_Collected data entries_

########################################

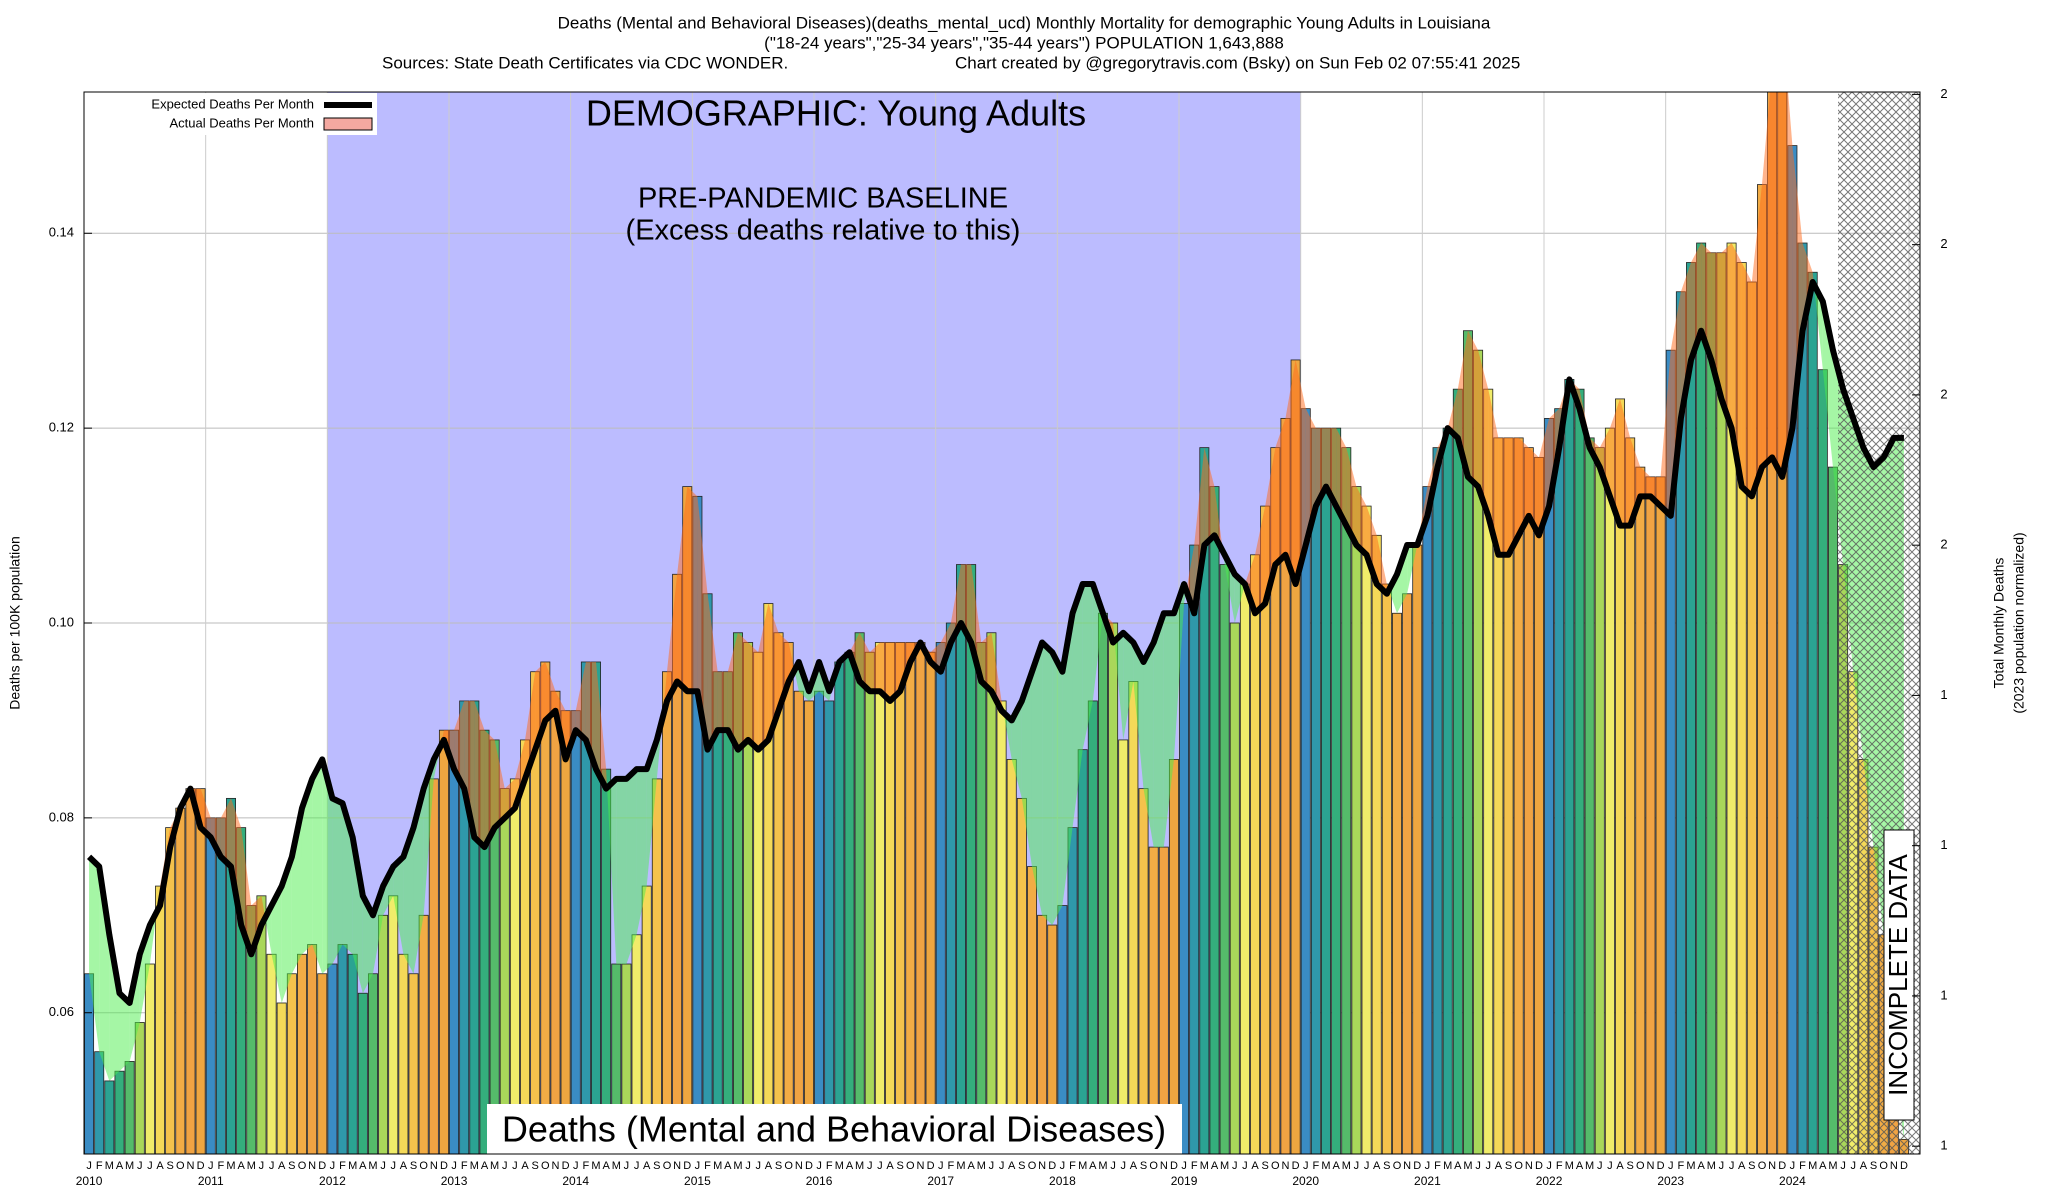 The image size is (2048, 1200). Describe the element at coordinates (62, 816) in the screenshot. I see `y-tick-label: 0.08` at that location.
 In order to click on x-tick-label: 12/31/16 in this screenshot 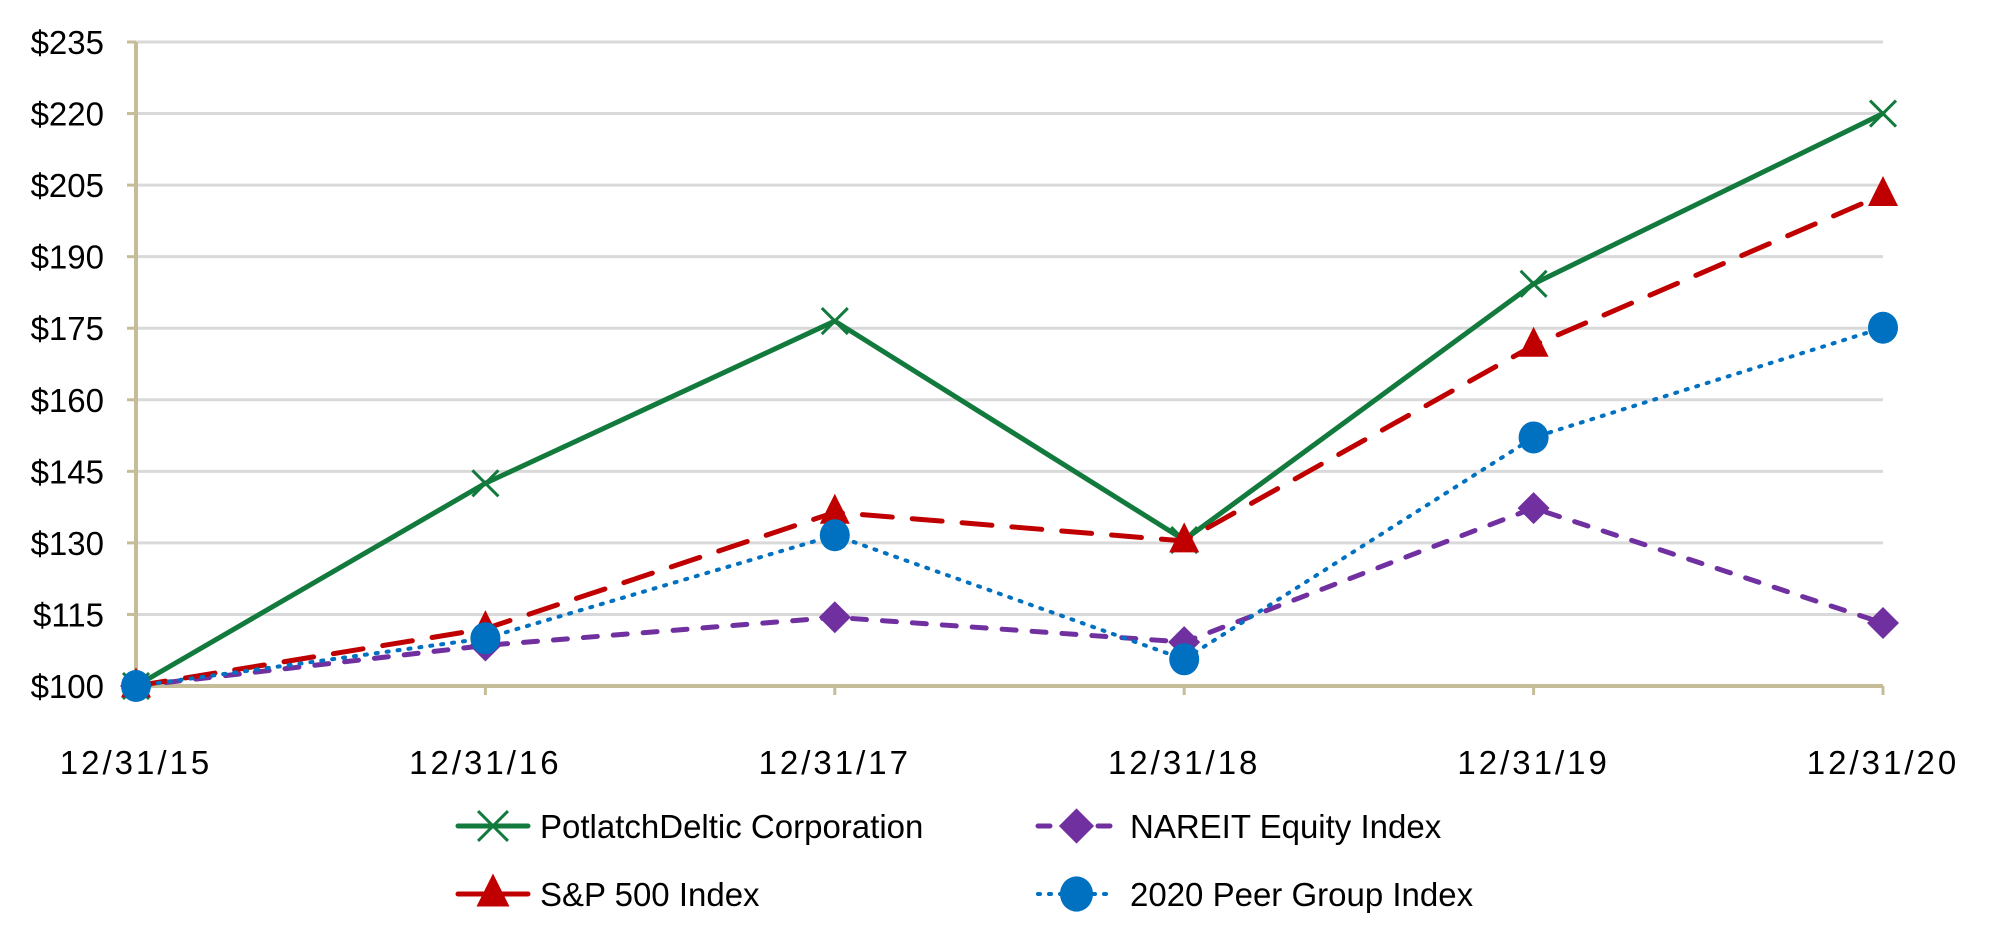, I will do `click(485, 762)`.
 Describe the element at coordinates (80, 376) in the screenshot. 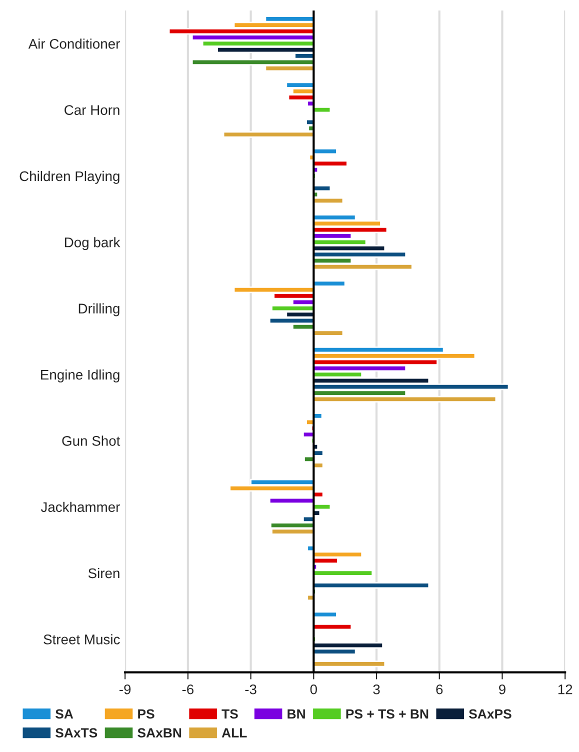

I see `y-tick-label: Engine Idling` at that location.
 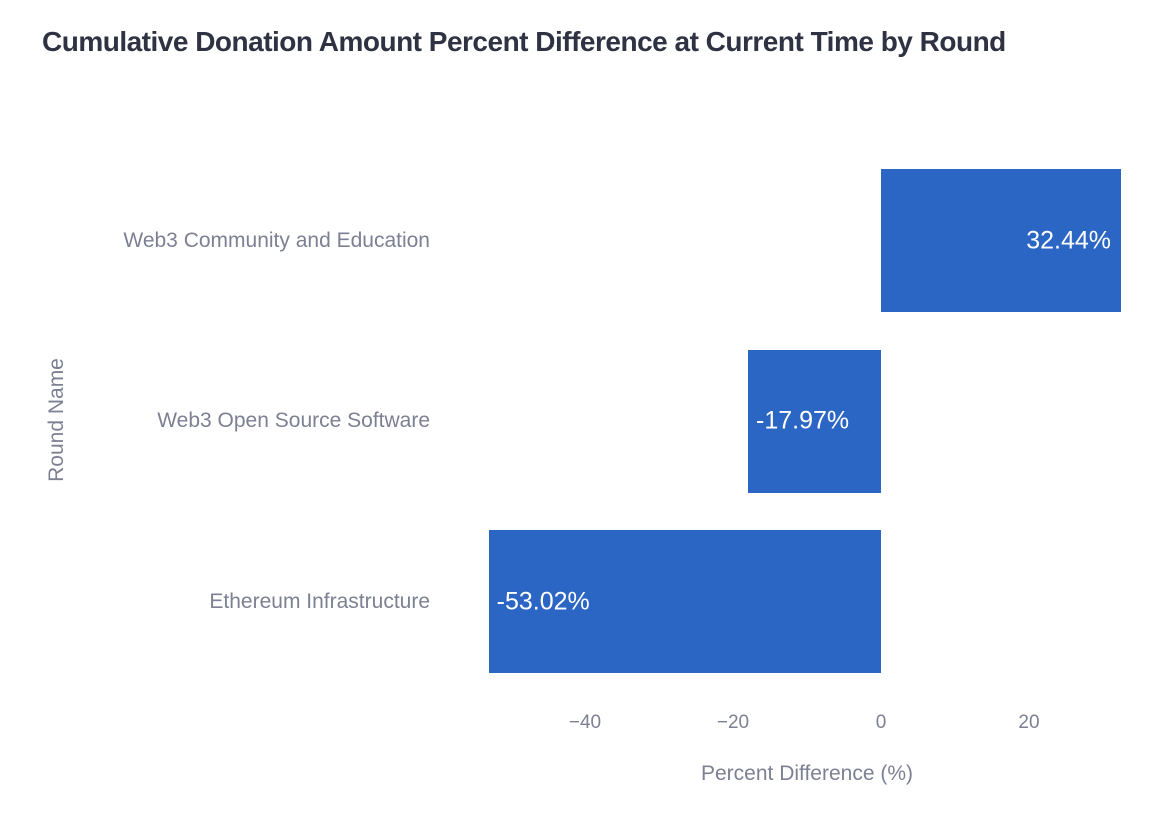 I want to click on bar-2: -53.02%, so click(x=684, y=602).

########################################

_Work instruction_
Copy the part of the records that opens with the line containing "Describe the element at coordinates (80, 376)" and continues through the end of the records, reproducing each line verbatim. Leave the pictures out of your answer.

_Your solution_
 Describe the element at coordinates (80, 376) in the screenshot. 

I see `y-tick-label: Engine Idling` at that location.
  I want to click on bar-2: -53.02%, so click(x=684, y=602).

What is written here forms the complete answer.